Boca
- May–June 2024 issue of Boca magazine
- Categories: Lifestyle
- Frequency: Monthly
- Publisher: JES Publishing
- Country: United States
- Based in: South Florida
- Language: English
- Website: bocamag.com

= Boca (magazine) =

American lifestyle magazine

Boca magazine (also known as Boca Raton magazine) is a South Florida based lifestyle magazine that self-describes itself thusly "Boca Raton magazine is on the front lines of local issues and events in South Florida, covering the lighter side of life like dining news and fashion, to more substantive issues and trends."

In 2020, John Shuff, the publisher of Boca magazine died. Shuff moved to Boca Raton and founded JES Publishing in 1981, which, including Boca, also publishes such publications as Worth Avenue, Delray and Mizner’s Dream.

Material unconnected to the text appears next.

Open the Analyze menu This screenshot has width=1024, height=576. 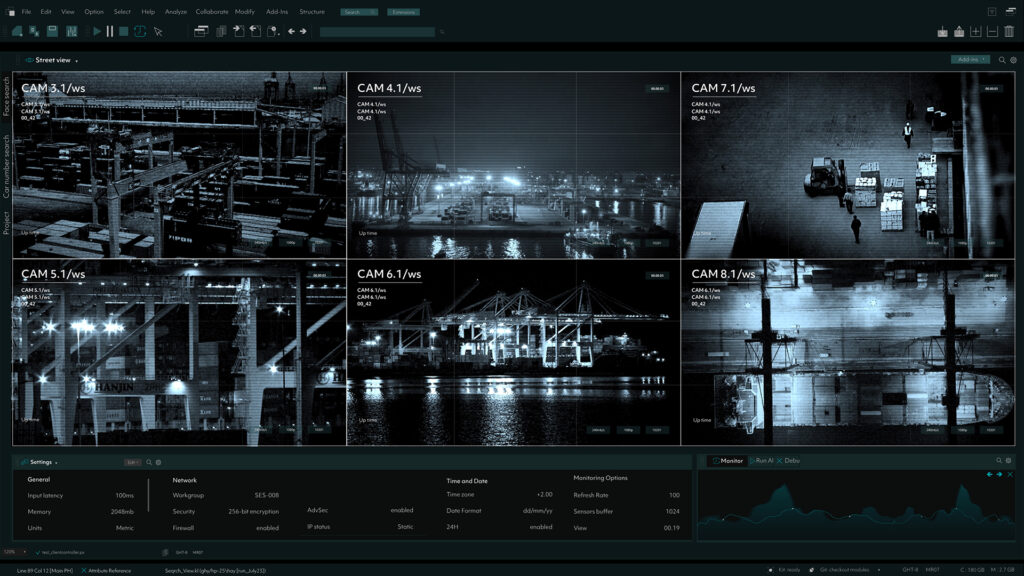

in 2022, the Florida Magazine Association named Boca FMA Magazine of the Year.

==Mission statement==
Upon receiving Florida Magazine Associations 2022 award for magazine of the year, Bocas then editor-in-chief Maria Speed described the publication's mission "Boca magazine’s mission is to navigate our community and region for our readers, touching on all aspects of lifestyle, including the tougher issues that also define where we live."

==Later developments==
In 2024, journalist Christiana Lilly was named new editor-in-chief of Boca magazine.

Lilly replaced long-time editor Marie Speed, who was Lilly's mentor while working as a web editor at Boca. Prior to landing her editorial positions at Boca, Lilly worked as a freelancer for several years for LGBTQ outlets.